WHAT IS NEEDED
Look through the data below. Show each line where the string "computer" occurs.

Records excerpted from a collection
· · · · · · ·

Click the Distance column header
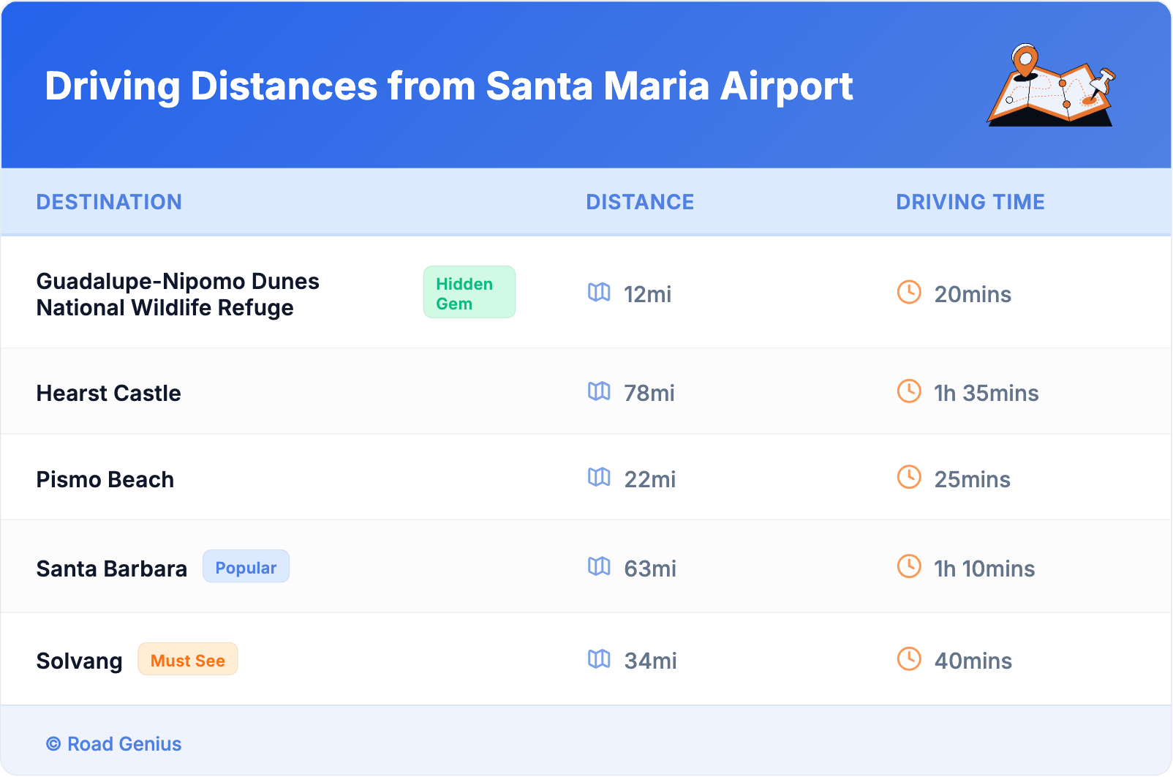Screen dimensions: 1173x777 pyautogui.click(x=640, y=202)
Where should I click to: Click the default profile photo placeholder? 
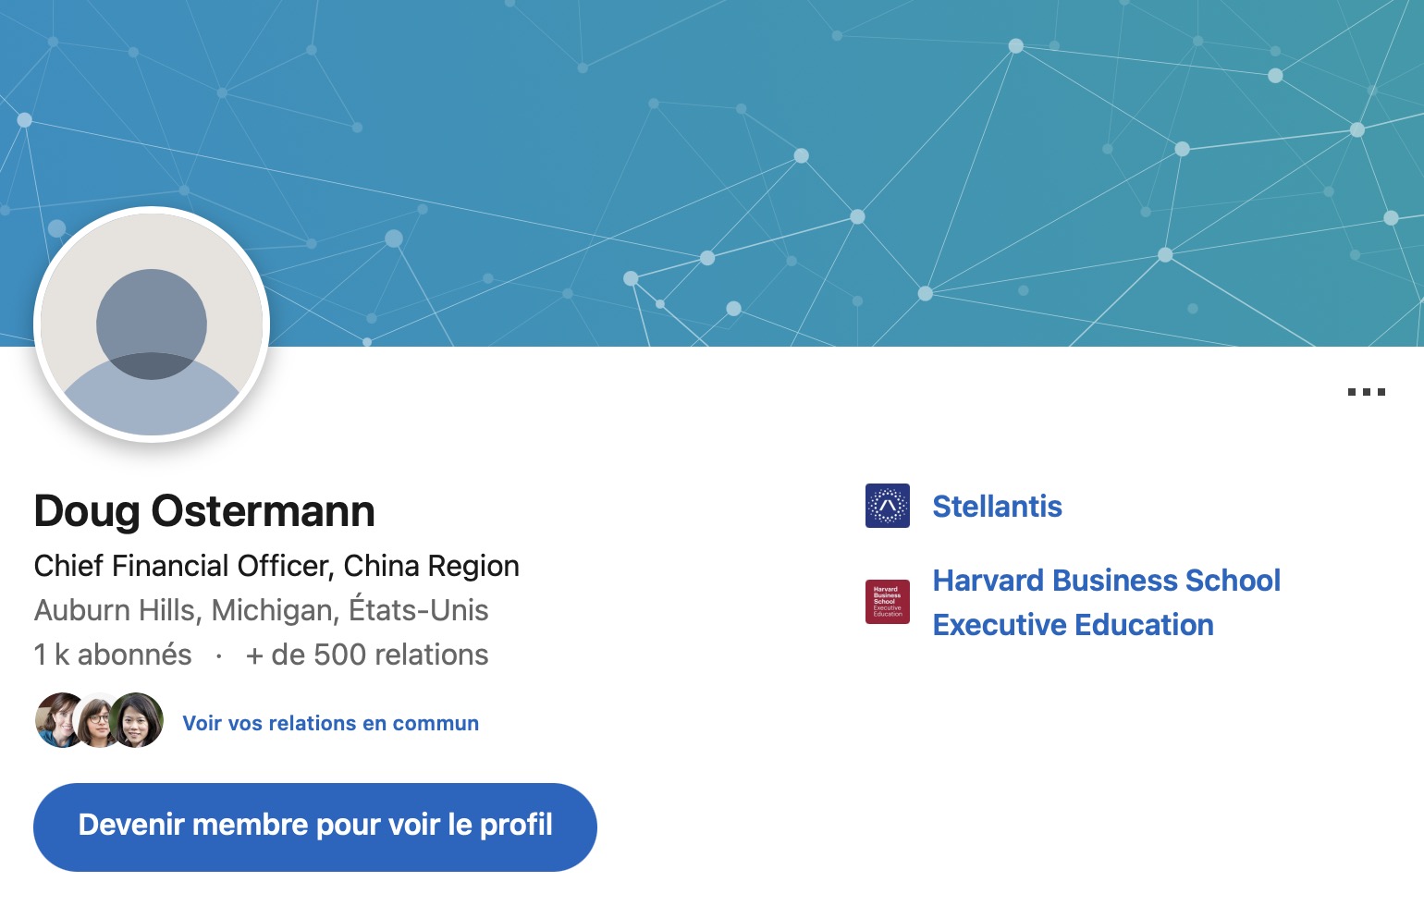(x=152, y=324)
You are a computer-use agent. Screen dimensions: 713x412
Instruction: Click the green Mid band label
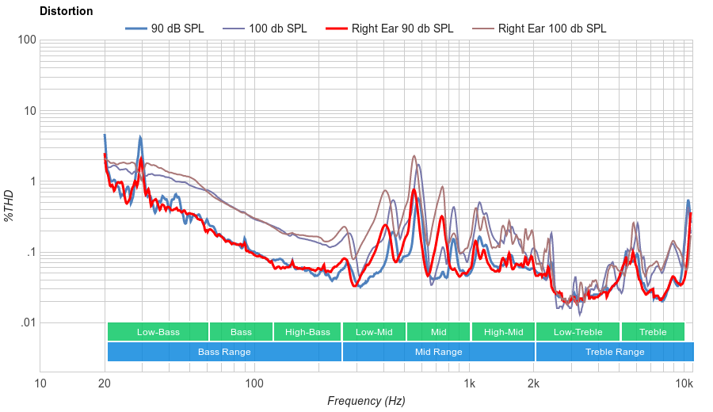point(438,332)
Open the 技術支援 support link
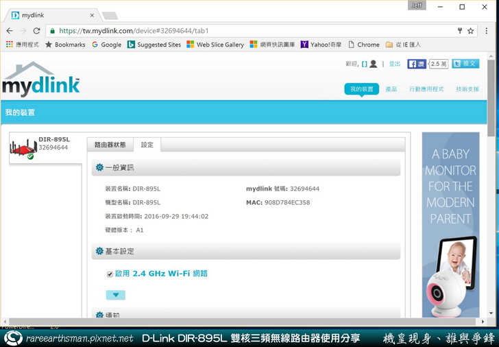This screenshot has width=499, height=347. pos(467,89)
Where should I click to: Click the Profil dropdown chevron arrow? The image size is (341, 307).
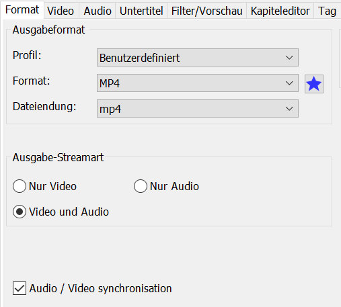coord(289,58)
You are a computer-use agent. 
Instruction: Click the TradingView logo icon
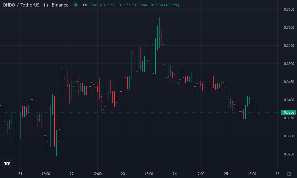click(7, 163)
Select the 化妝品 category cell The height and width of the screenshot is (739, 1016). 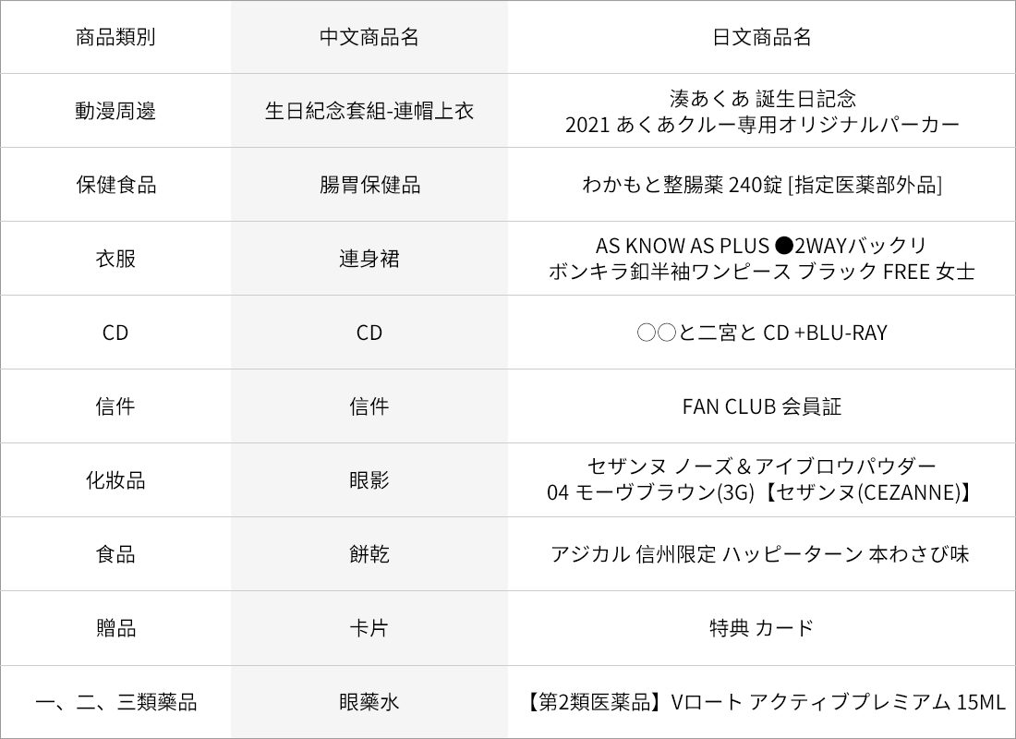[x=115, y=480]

· · · · · · ·

REPLY
You are a computer-use agent. Screen dimensions: 713x412
You are a computer-use agent. 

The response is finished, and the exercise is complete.